- [Da svolgere]:
**A.** Per favore, elenca tutte le date che compaiono nel brano sul genere del diario.
**B.** Ripeti il passo del brano sul genere del diario che comincia con "A partire, difatti, dalle" e finisce con "essa potrebbe essere.".

- [Brano citato]:
--
«Se c’è una ragione per la quale scrivo,
è perché qualcuno mi salvi da me stessa»
(Alejandra Pizarnik, 30 luglio 1962)
A partire, difatti, dalle indicazioni sulla poetica lasciateci da Aristotele, la letteratura è stata sempre considerata, in quanto arte, atta ad imitare la realtà. Senza addentrarci oltremisura nel dibattito, tuttora irrisolto, sul concetto di mimesis, sia qui sufficiente chiarire che l’imitazione, intesa in senso aristotelico, non prevede la presa immediata e priva di filtri sulla realtà, ma piuttosto il suo aspetto «verosimile». Quando si tratta di una tragedia, bisogna allora amplificare le azioni degli uomini, se, invece, si tratta di una commedia, ridicolizzarle. Il concetto di verosimile ha da sempre implicato l’imitazione della realtà non come essa è, ma come essa potrebbe essere.
Il genere del diario mette profondamente in crisi questi assunti. Finzione o auto-finzione, racconto di se stessi oppure tentativo di creare e imporre il proprio personaggio letterario, il diario pone un elevato numero di problemi esegetici, a causa della fragilità del suo statuto e della difficoltà a inserirlo in una categoria definita della narrazione.
Certo è che il presupposto di questo genere si manifesta nella propensione all’intimismo del suo scrivente, più che in qualsiasi altro contesto narrativo. Nel diario, lo scrittore lascia la traccia del suo vissuto, dipana il suo quotidiano, sciorina i dettagli pulsionali, i lati osceni e i desideri irrisolti. «Da adesso scrivo tutte le cose sanguinolente che mi vengono in mente» (6 gennaio 1957), ci lascia detto Susan Sontag nel suo diario. A primo impatto, pertanto, il diario sembra implicare un attaccamento al concetto di verità, superiore alla finzione. In esso, lo scrittore si spoglia dei “retorismi” che imbrigliano la sua prosa, degli effetti di stile e delle malattie dell’immaginario che dominano la narrazione.
Tutto ciò sembra, però, accettabile solamente all’apparenza. Scavando difatti più a fondo, diventa evidente (benché non si tratta di una regola, ma piuttosto di una possibilità interpretativa) che il diario rappresenta il luogo in cui lo scrittore crea il mito di se stesso, la propria personalità letteraria, oltre che la propria identità. Sempre Susan Sontag ci lascia delle riflessioni particolarmente interessanti a proposito: in data 31/12/1957 annota qualche riflessione alla quale lei stessa attribuisce il titolo Sullo scrivere un diario: «È superficiale pensare al diario solamente come a un ricettacolo per pensieri privati e segreti – come se si trattasse di un confidente sordo-muto e illetterato. Nel diario, io non esprimo solo me stessa più apertamente che con un'altra persona: io creo me stessa».
--
- [Record per la ricerca di elementi]:
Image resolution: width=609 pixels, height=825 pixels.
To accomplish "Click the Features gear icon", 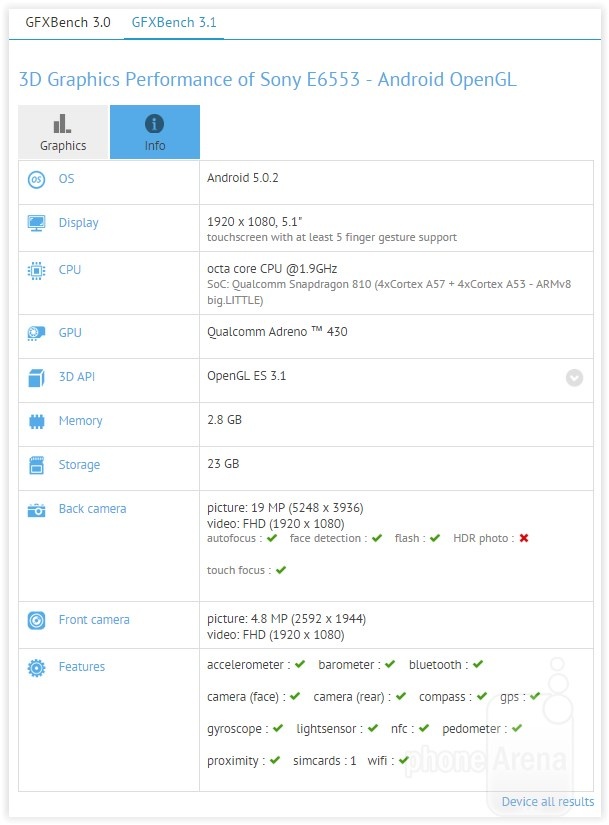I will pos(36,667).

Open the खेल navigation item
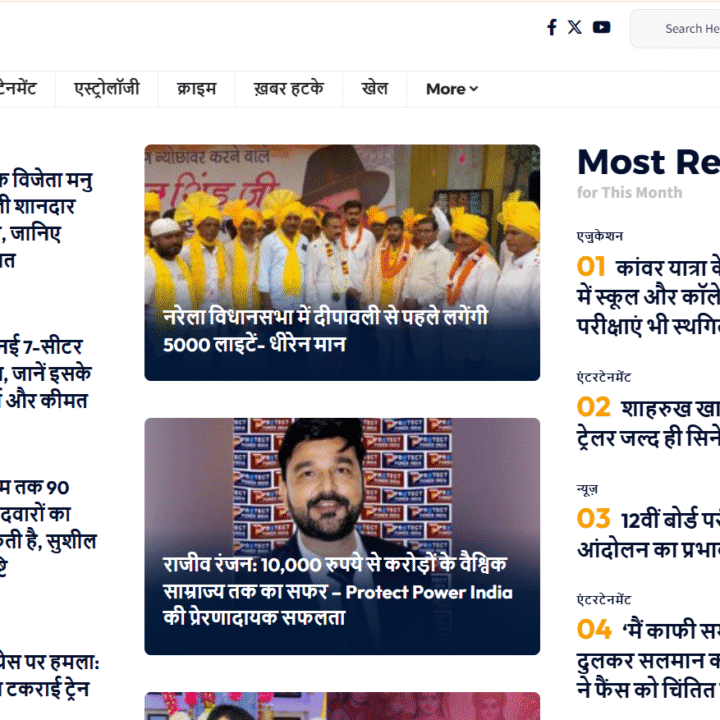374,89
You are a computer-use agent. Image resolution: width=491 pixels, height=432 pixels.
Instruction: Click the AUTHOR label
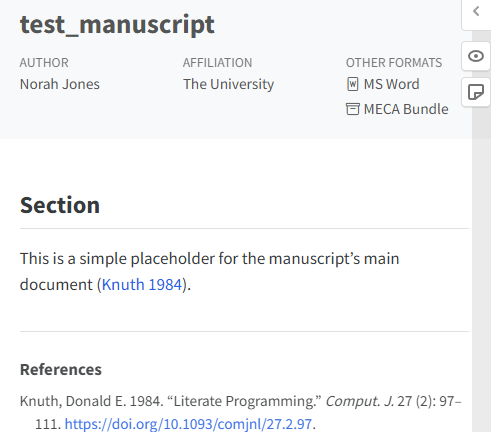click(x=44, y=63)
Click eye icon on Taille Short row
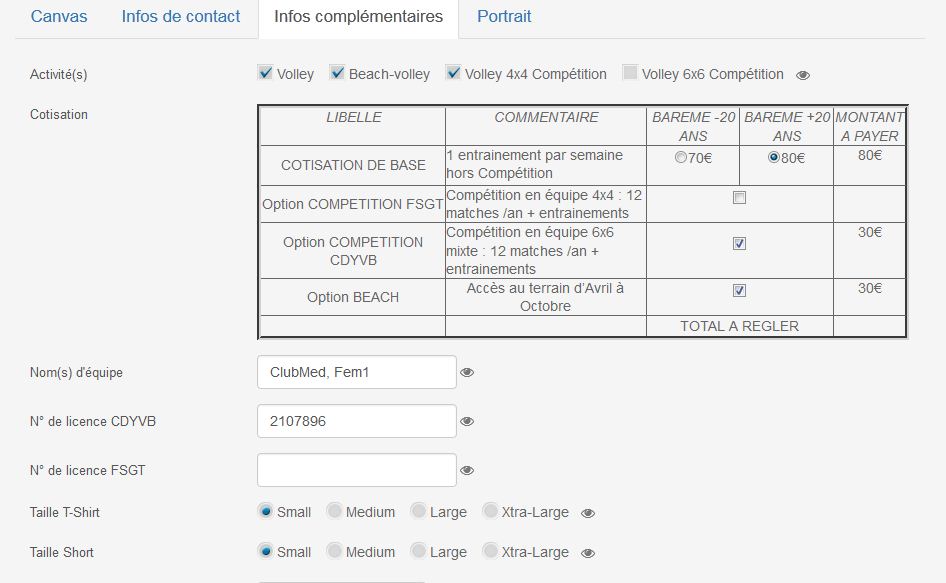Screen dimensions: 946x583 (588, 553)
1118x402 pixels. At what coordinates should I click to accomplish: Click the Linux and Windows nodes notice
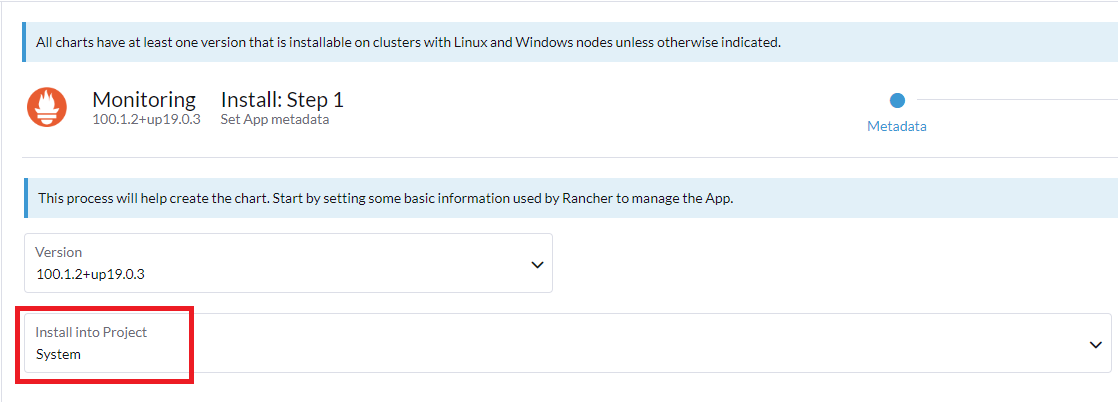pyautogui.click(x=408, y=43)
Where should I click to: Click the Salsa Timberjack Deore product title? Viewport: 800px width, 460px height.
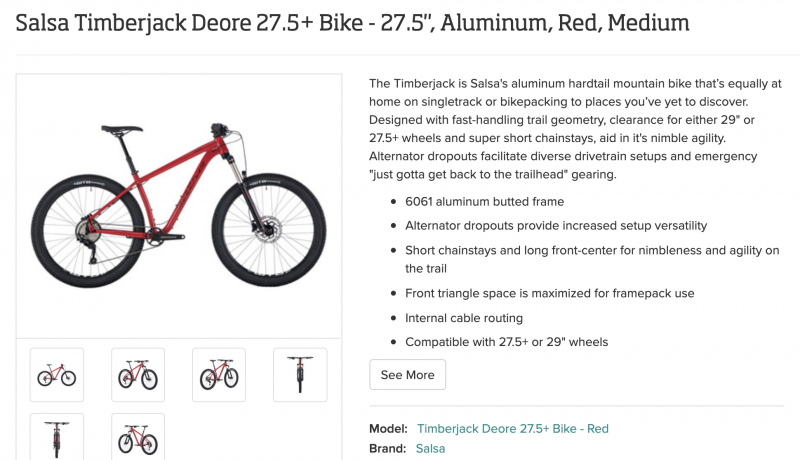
--
- [Problemi risolti]:
**A.**
30 luglio 1962
6 gennaio 1957
31/12/1957

**B.**
A partire, difatti, dalle indicazioni sulla poetica lasciateci da Aristotele, la letteratura è stata sempre considerata, in quanto arte, atta ad imitare la realtà. Senza addentrarci oltremisura nel dibattito, tuttora irrisolto, sul concetto di mimesis, sia qui sufficiente chiarire che l’imitazione, intesa in senso aristotelico, non prevede la presa immediata e priva di filtri sulla realtà, ma piuttosto il suo aspetto «verosimile». Quando si tratta di una tragedia, bisogna allora amplificare le azioni degli uomini, se, invece, si tratta di una commedia, ridicolizzarle. Il concetto di verosimile ha da sempre implicato l’imitazione della realtà non come essa è, ma come essa potrebbe essere.